Problem details: Reproduce the records below exactly, but only between the lines holding "The height and width of the screenshot is (154, 266)." and "Task: Open OneDrive cloud icon", inclusive.

Dataset START

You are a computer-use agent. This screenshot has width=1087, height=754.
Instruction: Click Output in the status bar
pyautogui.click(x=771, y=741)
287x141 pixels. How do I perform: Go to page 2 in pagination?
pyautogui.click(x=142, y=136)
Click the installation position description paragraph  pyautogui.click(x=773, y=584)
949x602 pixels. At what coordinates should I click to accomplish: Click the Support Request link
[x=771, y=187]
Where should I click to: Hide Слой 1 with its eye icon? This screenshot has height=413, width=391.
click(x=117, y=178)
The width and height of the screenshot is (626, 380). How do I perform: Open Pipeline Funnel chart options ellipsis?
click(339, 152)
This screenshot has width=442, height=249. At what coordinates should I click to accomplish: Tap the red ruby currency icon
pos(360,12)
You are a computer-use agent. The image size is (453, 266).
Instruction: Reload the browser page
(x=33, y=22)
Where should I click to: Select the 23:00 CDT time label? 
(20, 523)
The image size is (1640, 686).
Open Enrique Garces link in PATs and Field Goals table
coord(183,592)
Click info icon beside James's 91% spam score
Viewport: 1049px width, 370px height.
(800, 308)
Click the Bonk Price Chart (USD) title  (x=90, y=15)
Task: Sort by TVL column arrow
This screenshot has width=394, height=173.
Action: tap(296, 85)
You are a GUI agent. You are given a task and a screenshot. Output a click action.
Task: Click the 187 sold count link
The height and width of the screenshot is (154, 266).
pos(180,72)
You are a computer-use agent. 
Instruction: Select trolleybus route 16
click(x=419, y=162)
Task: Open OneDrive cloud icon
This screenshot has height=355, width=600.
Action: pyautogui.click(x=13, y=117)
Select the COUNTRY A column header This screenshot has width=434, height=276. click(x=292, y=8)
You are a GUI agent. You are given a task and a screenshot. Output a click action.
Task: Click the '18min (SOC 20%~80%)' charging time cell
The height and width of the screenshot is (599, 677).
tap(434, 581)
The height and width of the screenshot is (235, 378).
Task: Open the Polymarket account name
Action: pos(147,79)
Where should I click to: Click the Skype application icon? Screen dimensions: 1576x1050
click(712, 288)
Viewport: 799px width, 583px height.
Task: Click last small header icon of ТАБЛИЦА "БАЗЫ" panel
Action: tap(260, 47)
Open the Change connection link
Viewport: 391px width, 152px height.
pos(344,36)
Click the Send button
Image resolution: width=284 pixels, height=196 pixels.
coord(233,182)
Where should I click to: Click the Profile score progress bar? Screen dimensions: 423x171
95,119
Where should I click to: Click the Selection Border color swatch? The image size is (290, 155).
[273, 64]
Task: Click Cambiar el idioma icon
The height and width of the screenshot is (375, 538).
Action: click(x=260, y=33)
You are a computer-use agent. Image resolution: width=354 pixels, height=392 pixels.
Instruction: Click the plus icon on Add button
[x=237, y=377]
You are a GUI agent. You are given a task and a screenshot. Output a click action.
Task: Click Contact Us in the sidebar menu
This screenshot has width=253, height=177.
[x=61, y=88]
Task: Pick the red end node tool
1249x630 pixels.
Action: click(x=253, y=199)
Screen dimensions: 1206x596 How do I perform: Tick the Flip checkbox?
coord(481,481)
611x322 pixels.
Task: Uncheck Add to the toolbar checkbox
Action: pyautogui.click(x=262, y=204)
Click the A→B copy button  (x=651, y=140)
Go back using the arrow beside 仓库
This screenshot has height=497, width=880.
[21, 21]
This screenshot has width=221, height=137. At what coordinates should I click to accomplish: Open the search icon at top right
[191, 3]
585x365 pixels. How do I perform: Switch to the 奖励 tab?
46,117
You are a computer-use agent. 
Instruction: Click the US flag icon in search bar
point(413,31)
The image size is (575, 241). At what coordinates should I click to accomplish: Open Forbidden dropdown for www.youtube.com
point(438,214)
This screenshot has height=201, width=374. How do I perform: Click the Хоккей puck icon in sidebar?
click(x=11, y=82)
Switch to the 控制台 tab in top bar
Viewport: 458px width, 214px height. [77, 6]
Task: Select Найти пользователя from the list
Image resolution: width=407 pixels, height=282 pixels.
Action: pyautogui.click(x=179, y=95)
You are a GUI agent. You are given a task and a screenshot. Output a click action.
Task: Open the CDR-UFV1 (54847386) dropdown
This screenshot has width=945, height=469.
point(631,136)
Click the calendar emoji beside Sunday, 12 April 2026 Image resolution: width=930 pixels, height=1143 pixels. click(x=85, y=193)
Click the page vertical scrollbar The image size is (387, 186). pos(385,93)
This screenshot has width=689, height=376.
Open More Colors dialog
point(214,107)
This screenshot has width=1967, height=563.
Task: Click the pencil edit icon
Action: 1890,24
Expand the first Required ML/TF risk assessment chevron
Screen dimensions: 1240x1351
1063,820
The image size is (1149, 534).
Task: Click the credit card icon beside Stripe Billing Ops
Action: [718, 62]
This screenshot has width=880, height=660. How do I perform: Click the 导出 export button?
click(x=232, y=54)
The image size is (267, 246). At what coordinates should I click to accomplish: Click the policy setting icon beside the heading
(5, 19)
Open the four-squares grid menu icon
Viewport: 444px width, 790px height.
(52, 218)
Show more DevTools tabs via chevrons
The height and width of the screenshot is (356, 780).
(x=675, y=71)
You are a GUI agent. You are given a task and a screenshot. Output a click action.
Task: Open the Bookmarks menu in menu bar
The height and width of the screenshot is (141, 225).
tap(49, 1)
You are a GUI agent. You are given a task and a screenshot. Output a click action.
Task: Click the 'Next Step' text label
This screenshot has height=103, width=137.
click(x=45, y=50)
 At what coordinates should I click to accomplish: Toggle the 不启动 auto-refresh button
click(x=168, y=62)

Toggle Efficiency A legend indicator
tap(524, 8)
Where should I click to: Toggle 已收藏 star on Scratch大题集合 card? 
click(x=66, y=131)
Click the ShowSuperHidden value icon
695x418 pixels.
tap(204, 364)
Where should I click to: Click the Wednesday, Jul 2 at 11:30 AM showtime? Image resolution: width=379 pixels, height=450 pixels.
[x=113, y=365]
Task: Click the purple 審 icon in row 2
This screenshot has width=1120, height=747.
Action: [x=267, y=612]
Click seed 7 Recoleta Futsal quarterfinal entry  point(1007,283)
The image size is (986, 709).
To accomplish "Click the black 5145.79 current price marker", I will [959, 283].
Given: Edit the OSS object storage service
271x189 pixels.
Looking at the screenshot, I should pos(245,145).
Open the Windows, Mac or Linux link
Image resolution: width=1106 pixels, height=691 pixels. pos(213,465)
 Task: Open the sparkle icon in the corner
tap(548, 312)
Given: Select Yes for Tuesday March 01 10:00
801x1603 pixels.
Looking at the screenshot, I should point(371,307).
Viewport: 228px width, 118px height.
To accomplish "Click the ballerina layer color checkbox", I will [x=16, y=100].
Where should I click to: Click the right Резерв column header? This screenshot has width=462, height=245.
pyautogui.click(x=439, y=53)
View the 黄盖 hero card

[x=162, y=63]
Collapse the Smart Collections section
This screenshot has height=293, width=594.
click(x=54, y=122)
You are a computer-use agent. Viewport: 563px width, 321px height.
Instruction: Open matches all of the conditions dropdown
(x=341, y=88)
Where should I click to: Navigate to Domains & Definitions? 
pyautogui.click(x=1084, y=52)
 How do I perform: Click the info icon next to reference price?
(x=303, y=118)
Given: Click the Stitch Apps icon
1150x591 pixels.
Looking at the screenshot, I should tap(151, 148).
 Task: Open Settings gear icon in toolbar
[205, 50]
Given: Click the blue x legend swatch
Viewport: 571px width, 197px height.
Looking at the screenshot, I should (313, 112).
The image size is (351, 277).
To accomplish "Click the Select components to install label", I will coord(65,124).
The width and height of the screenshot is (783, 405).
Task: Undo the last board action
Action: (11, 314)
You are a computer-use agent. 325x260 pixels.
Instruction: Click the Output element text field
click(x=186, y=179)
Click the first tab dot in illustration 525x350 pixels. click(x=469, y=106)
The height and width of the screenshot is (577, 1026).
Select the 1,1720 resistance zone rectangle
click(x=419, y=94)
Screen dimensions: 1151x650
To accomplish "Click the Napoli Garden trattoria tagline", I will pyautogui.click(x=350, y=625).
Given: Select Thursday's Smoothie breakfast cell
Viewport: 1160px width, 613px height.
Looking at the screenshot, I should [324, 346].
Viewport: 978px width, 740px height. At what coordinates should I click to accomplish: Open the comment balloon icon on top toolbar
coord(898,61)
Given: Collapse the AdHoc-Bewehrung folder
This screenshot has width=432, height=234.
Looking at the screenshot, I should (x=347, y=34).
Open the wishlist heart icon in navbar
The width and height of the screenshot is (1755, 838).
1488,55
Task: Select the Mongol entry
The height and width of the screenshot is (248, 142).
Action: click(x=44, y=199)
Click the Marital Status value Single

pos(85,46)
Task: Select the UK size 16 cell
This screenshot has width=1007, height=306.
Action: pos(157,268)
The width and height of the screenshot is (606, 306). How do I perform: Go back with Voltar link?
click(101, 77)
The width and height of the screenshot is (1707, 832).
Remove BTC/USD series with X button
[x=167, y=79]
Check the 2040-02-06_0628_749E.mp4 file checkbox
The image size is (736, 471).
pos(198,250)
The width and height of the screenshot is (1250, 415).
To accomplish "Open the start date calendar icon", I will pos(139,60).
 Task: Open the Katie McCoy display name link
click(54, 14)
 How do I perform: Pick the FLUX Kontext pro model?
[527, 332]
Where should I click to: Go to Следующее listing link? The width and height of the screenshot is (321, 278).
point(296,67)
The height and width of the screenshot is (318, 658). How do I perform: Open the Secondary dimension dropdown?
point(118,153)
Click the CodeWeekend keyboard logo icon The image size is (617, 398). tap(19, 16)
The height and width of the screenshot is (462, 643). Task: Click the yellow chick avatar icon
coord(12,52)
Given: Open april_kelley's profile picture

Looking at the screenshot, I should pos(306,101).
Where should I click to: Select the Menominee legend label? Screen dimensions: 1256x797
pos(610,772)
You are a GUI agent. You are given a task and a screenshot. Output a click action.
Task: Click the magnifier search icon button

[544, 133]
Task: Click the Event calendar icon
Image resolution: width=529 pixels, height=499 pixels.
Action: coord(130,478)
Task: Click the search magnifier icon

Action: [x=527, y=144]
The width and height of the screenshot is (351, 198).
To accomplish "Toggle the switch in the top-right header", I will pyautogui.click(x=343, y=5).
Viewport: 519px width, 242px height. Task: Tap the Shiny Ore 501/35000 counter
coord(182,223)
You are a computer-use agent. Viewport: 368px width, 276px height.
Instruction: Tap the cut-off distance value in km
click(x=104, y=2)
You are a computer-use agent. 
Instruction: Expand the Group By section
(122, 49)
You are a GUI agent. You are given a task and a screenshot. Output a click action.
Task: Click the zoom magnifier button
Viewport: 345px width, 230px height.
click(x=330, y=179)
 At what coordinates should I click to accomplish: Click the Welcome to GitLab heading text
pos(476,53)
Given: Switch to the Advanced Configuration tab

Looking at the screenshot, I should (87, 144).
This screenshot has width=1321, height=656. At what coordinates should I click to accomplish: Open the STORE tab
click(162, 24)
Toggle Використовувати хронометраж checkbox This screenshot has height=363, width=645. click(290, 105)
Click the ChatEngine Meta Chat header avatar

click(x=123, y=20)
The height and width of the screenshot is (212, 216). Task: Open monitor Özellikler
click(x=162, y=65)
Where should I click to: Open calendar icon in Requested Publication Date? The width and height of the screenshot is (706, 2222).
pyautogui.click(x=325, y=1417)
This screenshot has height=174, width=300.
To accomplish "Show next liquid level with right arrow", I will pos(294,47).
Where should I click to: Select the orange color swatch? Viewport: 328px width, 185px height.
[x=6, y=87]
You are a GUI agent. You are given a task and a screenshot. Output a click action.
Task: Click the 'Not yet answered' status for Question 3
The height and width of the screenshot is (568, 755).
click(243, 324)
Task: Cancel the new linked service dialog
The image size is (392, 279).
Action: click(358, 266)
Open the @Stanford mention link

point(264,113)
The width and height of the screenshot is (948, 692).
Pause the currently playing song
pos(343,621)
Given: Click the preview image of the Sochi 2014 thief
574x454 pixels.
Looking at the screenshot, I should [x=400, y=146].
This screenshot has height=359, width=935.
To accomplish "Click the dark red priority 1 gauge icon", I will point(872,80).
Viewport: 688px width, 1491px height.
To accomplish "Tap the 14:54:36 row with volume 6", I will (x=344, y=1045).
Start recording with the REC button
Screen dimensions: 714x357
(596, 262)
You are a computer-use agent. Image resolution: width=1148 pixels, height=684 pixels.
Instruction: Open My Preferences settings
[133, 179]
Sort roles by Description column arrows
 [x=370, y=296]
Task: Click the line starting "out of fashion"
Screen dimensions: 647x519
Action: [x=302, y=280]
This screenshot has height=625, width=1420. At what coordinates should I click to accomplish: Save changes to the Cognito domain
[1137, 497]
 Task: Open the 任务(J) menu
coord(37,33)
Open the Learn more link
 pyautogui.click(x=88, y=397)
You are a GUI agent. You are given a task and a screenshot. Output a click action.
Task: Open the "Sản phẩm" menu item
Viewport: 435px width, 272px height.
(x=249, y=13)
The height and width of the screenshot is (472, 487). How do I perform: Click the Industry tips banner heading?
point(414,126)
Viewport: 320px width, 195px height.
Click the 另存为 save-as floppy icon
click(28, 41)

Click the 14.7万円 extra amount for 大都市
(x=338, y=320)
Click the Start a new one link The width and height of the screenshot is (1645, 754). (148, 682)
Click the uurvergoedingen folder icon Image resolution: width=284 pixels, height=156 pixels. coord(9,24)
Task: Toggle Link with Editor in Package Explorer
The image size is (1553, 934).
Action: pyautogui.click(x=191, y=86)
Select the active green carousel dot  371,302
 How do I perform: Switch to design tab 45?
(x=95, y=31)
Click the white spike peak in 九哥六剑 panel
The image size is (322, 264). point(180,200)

Dataset END

Answer box:
The height and width of the screenshot is (154, 266).
pos(180,72)
You are a computer-use agent. 
Instruction: Select trolleybus route 16
click(x=419, y=162)
Task: Open OneDrive cloud icon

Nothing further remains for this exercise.